Short problem 1 =>
In the news updates below, which AOM division gives the Louis Pondy Best Paper award?

Source document =>
September 2018 I am delighted to join emlyon business school! At the beginning of the academic year I presented a quick summary of my scholarly work about bureaucracy and formal organization, speed-dating style, as part of the faculty research get together. It was great to learn about the work of other new faculty and share my ideas on formal organization structure and its enduring importance in management and organization theory.
August 2018 I am the winner of the 2018 Louis Pondy Best Paper award given by the Organization and Management Theory Division at AOM for a single-authored paper based on a dissertation. This is an incredible surprise — especially because a number of my academic heroes are among the past winners of this prize. I have am also one of the recipients of the ABCD OMT Award (an award for those who went 'Above and Beyond the Call of Duty' as reviewers for the conference) and I have been nominated as finalist for the William H. Newman Award an all-academy award at AOM. What an honor!!

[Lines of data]
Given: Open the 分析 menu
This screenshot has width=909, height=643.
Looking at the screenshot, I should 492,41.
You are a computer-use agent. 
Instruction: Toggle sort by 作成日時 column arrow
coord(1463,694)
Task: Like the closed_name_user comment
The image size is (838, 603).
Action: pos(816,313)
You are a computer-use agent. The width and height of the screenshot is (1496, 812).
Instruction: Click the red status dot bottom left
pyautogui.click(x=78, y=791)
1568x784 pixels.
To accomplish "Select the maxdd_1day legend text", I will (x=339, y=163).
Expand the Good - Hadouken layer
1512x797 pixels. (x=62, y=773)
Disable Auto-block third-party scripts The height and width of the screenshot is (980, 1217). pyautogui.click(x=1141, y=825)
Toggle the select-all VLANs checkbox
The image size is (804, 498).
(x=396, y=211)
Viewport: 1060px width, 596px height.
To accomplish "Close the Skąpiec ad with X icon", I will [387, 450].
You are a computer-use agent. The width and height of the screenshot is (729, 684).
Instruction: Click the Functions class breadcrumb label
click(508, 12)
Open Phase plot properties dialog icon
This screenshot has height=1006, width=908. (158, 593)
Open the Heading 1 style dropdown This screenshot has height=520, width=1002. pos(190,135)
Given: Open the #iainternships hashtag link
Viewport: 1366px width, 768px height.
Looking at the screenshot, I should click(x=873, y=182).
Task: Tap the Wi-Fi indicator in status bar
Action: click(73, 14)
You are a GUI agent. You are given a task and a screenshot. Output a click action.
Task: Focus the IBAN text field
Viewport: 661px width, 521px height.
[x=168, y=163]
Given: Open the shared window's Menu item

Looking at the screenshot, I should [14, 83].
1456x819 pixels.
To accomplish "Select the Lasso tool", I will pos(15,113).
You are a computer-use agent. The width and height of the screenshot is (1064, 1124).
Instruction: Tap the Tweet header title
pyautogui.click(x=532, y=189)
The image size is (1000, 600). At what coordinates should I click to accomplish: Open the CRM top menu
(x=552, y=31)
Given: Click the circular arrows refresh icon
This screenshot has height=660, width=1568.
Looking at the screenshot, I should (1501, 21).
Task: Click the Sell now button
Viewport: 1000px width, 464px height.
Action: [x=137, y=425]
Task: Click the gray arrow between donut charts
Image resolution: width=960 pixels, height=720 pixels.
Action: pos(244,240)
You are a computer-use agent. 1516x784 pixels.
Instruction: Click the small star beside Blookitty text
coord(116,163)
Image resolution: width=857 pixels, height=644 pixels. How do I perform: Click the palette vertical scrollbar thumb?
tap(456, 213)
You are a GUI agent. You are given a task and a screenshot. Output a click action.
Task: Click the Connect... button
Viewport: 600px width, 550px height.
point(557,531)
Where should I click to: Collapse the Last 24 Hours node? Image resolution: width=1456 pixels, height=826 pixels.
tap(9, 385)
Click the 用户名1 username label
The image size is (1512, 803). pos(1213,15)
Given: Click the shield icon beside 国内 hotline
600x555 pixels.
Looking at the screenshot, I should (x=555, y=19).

Short problem 2 =>
In the listing, rewrite the lines starting with the line containing "Open the Heading" and going on through the line containing "coord(116,163)", replacing "Viewport" with "Display" and leaving everything else unchanged. Return only those lines.

Full response 1 =>
The Organization and Management Theory Division.

Full response 2 =>
Open the Heading 1 style dropdown This screenshot has height=520, width=1002. pos(190,135)
Given: Open the #iainternships hashtag link
Display: 1366px width, 768px height.
Looking at the screenshot, I should click(x=873, y=182).
Task: Tap the Wi-Fi indicator in status bar
Action: click(73, 14)
You are a GUI agent. You are given a task and a screenshot. Output a click action.
Task: Focus the IBAN text field
Display: 661px width, 521px height.
[x=168, y=163]
Given: Open the shared window's Menu item

Looking at the screenshot, I should [14, 83].
1456x819 pixels.
To accomplish "Select the Lasso tool", I will pos(15,113).
You are a computer-use agent. The width and height of the screenshot is (1064, 1124).
Instruction: Tap the Tweet header title
pyautogui.click(x=532, y=189)
The image size is (1000, 600). At what coordinates should I click to accomplish: Open the CRM top menu
(x=552, y=31)
Given: Click the circular arrows refresh icon
This screenshot has height=660, width=1568.
Looking at the screenshot, I should (1501, 21).
Task: Click the Sell now button
Display: 1000px width, 464px height.
Action: [x=137, y=425]
Task: Click the gray arrow between donut charts
Image resolution: width=960 pixels, height=720 pixels.
Action: pos(244,240)
You are a computer-use agent. 1516x784 pixels.
Instruction: Click the small star beside Blookitty text
coord(116,163)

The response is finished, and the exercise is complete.